**Excerpt provided**:
The Great Framerate Debate

xbox one vs ps4

So the controversy over the past couple of months is that the PS4 outperforms the Xbox One in terms of frame rate and resolution. No, actually the Xbox One has a performance advantage. No, actually it doesn’t, but it doesn’t matter. But that hasn’t stopped people from compiling massive lists comparing the performance of the two platforms.

This argument is actually four-dimensional. On one axis are the merits of PS4 vs. Xbox One with regards to price vs. performance and features. On another axis is the argument over whether framerate or resolution is more important. Then there’s another axis where one extreme says that these numbers are critical and the other says they don’t matter. Then finally we have the debate over the even-ness of the framerate and whether or not it trumps any of the other arguments. These debates form a non-Euclidian (and extremely hyperbolic) volume of debate-space and half the work in any given argument is in determining if any two participants are even operating in the same frame of reference.

**Given records**:
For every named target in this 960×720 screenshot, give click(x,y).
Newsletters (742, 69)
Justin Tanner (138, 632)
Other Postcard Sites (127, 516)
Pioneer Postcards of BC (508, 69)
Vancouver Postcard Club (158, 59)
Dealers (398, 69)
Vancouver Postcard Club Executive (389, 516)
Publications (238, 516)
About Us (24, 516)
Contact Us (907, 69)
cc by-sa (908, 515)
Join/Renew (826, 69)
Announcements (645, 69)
==
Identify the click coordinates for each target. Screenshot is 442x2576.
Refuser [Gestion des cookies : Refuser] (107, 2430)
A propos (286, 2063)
* * *
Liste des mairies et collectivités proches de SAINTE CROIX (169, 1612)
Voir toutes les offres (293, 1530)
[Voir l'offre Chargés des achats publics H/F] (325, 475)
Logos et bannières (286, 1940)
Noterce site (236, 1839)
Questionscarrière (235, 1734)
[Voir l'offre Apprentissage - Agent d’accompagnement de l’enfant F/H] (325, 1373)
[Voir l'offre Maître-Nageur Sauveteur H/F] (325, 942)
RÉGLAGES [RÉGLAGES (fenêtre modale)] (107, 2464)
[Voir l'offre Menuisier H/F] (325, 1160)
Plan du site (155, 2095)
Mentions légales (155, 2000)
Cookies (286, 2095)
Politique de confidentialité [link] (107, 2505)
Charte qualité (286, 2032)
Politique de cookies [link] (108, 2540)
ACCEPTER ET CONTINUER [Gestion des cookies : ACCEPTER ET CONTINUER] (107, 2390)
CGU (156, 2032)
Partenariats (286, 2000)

**The exercise**:
Reproduce the stretch of the framerate debate text from "This argument is" through "frame of reference.", changing every "axis" to "dimension".

**The response**:
This argument is actually four-dimensional. On one dimension are the merits of PS4 vs. Xbox One with regards to price vs. performance and features. On another dimension is the argument over whether framerate or resolution is more important. Then there’s another dimension where one extreme says that these numbers are critical and the other says they don’t matter. Then finally we have the debate over the even-ness of the framerate and whether or not it trumps any of the other arguments. These debates form a non-Euclidian (and extremely hyperbolic) volume of debate-space and half the work in any given argument is in determining if any two participants are even operating in the same frame of reference.